Both my parents are English and came out to Australia in 1967. I was born the following year. My parents, and immigrants like them, were known as '£10 poms.' Back then, the Australian government was trying to get educated British people and Canadians - to be honest, educated white people - to come and live in Australia.
It's always interesting - how do you actually convey thought through song? We're used to the convention on stage. In film, we used to be used to it, and now sometimes it works and sometimes it doesn't. You need to be fresh and really look at the material.
I'm lucky to have worked in theater all over the world, but there's something magical about Broadway. The audiences are smart, they're educated. They go in ready and they're up for it, they're up for the party. It's a whole different atmosphere.
My friends say, 'Man you're going to have kids sleeping on pillowcases with your face on it! You're going to be on toothbrushes and magnets and stuff.' I guess now that I'm a dad, I'm thrilled about that.
When you're playing an icon like Wolverine, it's sometimes better to be someone that nobody knows because they don't know what to expect. I don't mind a little bit of anonymity; it helps on the subway.
I'm doing 'Les Miserables,' the movie. I've done a lot of musicals and a lot of movies, and I know there are not a lot of people in Hollywood who have been down those two paths so I've been like, 'Come on, let's do a movie/musical.'
I love food, all types of food. I love Korean food, Japanese, Italian, French. In Australia, we don't have a distinctive Australian food, so we have food from everywhere all around the world. We're very multicultural, so we grew up with lots of different types of food.
The first show I ever did, singing and dancing, was 'Beauty and the Beast.' I was playing Gaston. Gaston has red tights, knee high boots, and it's very physical. I had headaches every day for two months.
Americans are the most generous country on the planet. I've worked in Europe, I've worked in Australia. There is no where else where you get absolutely no attitude for being a foreigner. If you do your job well, they embrace you.
If you ask my wife, the biggest fault is my inability around the house. She says the only thing handy about me is that I'm close by. And, I have a terrible memory. I'm bad at saying no. I often double-book. There are a lot of things.
I'm not a kid. You don't get in this business for anonymity.

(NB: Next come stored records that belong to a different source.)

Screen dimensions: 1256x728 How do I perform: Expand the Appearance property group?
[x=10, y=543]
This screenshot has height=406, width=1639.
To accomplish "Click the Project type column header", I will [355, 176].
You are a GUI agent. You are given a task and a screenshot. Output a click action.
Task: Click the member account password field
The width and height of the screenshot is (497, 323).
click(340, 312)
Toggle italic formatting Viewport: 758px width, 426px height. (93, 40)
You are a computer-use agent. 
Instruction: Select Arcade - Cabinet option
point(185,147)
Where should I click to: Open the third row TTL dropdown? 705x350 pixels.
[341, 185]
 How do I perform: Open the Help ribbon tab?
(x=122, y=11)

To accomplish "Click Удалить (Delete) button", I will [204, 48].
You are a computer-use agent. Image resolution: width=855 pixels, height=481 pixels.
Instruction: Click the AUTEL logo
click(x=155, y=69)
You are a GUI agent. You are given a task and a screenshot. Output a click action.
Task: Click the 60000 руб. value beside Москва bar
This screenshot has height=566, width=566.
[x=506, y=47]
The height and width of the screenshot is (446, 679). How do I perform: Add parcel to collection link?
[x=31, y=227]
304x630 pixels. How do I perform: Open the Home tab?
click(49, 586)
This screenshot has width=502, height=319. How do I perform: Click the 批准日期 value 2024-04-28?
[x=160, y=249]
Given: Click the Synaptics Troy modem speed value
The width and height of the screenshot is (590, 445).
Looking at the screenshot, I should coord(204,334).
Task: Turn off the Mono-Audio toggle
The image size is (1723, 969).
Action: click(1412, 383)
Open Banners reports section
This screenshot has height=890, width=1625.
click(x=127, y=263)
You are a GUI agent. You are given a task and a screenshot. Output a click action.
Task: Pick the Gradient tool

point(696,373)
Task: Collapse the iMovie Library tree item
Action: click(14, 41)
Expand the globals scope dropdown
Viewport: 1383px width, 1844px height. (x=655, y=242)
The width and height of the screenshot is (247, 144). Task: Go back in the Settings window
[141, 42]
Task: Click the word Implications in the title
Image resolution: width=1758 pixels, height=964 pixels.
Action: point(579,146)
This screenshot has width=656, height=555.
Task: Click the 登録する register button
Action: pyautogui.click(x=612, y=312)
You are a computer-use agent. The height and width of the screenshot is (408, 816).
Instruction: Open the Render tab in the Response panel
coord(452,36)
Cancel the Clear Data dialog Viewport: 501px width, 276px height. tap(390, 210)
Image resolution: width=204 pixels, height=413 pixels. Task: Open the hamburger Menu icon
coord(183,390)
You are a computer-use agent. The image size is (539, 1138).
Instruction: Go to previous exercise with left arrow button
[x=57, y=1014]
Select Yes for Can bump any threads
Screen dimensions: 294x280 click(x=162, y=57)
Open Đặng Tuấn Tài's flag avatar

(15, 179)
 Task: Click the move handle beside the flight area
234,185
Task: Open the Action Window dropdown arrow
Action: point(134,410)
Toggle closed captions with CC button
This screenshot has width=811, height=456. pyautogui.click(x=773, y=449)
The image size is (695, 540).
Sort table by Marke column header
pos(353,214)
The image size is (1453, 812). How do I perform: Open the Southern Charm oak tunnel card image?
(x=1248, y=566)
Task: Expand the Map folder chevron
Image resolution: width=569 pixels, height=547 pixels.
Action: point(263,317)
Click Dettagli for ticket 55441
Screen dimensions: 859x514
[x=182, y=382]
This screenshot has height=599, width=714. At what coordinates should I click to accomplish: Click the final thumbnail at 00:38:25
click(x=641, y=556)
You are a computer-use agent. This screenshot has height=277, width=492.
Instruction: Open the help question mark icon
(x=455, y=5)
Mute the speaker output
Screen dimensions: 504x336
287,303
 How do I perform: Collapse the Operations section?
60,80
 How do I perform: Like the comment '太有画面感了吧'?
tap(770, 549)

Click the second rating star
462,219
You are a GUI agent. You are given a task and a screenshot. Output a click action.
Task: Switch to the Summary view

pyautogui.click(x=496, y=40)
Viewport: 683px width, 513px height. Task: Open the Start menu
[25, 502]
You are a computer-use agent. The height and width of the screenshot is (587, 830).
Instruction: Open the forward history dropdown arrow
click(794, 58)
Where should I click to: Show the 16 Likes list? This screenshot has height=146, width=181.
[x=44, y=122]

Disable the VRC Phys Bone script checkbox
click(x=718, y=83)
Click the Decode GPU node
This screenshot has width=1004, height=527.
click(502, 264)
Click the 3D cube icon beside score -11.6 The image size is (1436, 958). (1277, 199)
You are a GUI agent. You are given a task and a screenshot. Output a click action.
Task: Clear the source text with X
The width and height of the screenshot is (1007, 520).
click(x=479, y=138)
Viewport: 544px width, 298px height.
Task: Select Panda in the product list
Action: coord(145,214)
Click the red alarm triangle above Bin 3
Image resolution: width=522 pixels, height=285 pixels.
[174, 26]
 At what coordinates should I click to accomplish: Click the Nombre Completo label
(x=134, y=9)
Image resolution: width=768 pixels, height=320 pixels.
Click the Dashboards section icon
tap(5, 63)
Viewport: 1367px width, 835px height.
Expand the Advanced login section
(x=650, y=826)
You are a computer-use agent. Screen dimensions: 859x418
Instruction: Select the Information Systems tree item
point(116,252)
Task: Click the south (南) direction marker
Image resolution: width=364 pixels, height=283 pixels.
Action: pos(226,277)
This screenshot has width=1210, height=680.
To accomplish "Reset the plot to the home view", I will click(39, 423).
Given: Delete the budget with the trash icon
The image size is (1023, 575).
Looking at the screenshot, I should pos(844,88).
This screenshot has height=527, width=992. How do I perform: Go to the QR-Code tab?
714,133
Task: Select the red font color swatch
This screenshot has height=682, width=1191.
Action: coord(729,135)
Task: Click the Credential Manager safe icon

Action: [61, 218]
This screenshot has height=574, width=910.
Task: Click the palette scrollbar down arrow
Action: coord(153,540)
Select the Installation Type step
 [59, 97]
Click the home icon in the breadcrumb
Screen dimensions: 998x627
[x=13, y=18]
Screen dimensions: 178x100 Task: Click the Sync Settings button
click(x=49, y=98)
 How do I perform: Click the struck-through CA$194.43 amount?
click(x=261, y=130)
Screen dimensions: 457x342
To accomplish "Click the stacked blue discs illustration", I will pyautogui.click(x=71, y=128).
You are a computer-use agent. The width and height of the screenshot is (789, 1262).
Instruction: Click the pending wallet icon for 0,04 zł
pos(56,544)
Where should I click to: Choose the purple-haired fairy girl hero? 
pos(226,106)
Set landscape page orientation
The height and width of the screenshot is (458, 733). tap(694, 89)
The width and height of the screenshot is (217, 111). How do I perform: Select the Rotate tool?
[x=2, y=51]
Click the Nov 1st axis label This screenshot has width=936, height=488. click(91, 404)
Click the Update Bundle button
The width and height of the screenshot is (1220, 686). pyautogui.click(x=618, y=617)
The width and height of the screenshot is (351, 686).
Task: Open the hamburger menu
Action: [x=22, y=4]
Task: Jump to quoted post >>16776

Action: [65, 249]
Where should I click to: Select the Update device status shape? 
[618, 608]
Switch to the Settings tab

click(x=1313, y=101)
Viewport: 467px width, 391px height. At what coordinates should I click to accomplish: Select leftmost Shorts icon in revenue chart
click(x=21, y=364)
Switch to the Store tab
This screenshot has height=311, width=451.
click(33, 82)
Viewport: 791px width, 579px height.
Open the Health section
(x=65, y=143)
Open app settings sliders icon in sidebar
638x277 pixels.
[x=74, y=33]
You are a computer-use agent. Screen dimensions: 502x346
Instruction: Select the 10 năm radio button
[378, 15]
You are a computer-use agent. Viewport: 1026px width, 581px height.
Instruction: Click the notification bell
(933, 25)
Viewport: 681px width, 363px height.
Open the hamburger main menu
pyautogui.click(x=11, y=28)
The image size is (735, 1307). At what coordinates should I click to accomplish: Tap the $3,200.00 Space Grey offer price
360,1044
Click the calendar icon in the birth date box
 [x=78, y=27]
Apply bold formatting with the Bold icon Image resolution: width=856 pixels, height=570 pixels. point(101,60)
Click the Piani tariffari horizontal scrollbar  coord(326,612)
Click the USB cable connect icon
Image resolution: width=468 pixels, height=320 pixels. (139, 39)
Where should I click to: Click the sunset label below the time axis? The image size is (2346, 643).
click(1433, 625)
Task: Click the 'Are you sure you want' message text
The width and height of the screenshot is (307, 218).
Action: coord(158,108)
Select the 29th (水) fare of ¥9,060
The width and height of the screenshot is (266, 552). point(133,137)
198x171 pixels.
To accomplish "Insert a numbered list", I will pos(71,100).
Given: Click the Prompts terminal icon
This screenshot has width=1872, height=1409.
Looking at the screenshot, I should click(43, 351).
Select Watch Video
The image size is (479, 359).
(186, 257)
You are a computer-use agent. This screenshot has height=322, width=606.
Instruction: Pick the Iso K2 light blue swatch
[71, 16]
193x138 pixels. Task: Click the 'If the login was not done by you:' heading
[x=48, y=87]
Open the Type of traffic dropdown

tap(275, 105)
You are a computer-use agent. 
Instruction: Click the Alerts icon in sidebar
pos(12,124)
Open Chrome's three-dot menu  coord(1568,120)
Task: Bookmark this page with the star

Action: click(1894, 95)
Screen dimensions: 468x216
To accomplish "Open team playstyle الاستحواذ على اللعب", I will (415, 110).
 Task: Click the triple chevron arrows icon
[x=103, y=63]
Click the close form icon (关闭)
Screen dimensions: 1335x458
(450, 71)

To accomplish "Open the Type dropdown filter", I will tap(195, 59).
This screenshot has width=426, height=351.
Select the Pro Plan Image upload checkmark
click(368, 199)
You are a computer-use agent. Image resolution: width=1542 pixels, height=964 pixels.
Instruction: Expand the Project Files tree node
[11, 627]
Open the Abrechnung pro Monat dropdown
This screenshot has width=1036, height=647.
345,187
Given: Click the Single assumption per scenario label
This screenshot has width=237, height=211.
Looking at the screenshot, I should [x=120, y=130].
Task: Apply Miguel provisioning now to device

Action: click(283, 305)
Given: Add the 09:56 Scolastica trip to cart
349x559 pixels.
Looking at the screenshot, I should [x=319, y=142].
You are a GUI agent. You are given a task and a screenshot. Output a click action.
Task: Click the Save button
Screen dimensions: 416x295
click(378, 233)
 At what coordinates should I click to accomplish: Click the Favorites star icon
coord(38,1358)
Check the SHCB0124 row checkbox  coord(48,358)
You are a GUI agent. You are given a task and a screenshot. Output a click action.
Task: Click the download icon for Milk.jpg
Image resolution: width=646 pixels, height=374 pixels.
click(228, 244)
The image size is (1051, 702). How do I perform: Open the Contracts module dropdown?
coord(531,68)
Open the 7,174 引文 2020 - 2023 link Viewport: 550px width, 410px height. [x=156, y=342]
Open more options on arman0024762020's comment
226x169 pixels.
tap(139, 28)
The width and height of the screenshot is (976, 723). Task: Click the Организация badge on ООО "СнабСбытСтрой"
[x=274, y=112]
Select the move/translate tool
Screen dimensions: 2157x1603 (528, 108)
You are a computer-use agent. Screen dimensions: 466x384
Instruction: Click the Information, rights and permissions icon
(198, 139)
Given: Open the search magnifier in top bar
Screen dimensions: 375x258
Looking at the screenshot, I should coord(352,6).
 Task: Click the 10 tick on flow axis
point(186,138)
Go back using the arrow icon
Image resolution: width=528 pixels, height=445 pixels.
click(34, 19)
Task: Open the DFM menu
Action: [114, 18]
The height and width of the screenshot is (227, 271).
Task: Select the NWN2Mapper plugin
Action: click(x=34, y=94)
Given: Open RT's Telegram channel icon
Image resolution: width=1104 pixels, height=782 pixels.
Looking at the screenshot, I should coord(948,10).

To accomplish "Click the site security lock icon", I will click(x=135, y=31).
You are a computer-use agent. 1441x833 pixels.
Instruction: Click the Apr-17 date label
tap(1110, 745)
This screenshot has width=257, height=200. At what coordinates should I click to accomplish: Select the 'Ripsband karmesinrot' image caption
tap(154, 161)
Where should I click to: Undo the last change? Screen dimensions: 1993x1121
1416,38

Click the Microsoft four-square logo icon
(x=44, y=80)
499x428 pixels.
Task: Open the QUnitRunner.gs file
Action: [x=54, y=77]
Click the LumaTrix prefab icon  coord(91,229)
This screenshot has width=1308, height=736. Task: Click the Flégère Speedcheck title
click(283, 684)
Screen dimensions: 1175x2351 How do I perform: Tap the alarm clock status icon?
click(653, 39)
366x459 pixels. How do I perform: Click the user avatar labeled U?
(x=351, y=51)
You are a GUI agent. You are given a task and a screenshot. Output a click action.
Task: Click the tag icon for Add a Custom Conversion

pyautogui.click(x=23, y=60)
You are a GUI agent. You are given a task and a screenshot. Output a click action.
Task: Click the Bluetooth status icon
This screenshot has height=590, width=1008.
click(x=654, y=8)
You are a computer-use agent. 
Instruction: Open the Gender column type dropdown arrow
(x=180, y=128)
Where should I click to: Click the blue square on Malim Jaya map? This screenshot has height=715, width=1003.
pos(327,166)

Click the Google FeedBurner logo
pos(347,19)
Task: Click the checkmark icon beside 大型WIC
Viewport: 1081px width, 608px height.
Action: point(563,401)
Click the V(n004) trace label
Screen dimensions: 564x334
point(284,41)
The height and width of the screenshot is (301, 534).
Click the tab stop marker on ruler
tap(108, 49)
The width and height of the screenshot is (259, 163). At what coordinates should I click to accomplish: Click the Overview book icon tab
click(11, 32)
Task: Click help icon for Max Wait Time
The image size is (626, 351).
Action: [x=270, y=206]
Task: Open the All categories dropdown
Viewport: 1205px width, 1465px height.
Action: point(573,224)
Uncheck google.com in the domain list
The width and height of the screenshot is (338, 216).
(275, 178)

It's not like I have posters of myself on the wall, but at the same time, I'm kind of ready for a little bit of it, but I worry for my little one, and my family - their privacy. That's what I'm more protective of.
I once sang 'Summer Nights,' from 'Grease,' at a bar in Melbourne with John Travolta, who's a good friend of mine. He looked cool singing the part of Danny - sitting in an armchair, smoking a cigar - while I got stuck playing Sandy.
To make films like 'X-Men' work commercially - and also have some class - is one of the hardest things there is to do. I want to be seen to be able to cross lots of genres and still be 'fair dinkum,' as we say in Australia, which means genuine and true and, well, unique.
In terms of theater, there's not a more supportive theater community than in New York. It's really kind of a real thrill to go there. I mean, don't forget, I'm a boy from the suburbs of Sydney, so getting to New York is a huge, huge thrill.
At which point should we let go and do what we want to do, and when should we submit to rules? Coming to terms with our true natures and who we really are has always been a fascination to humans. I know it fascinates me.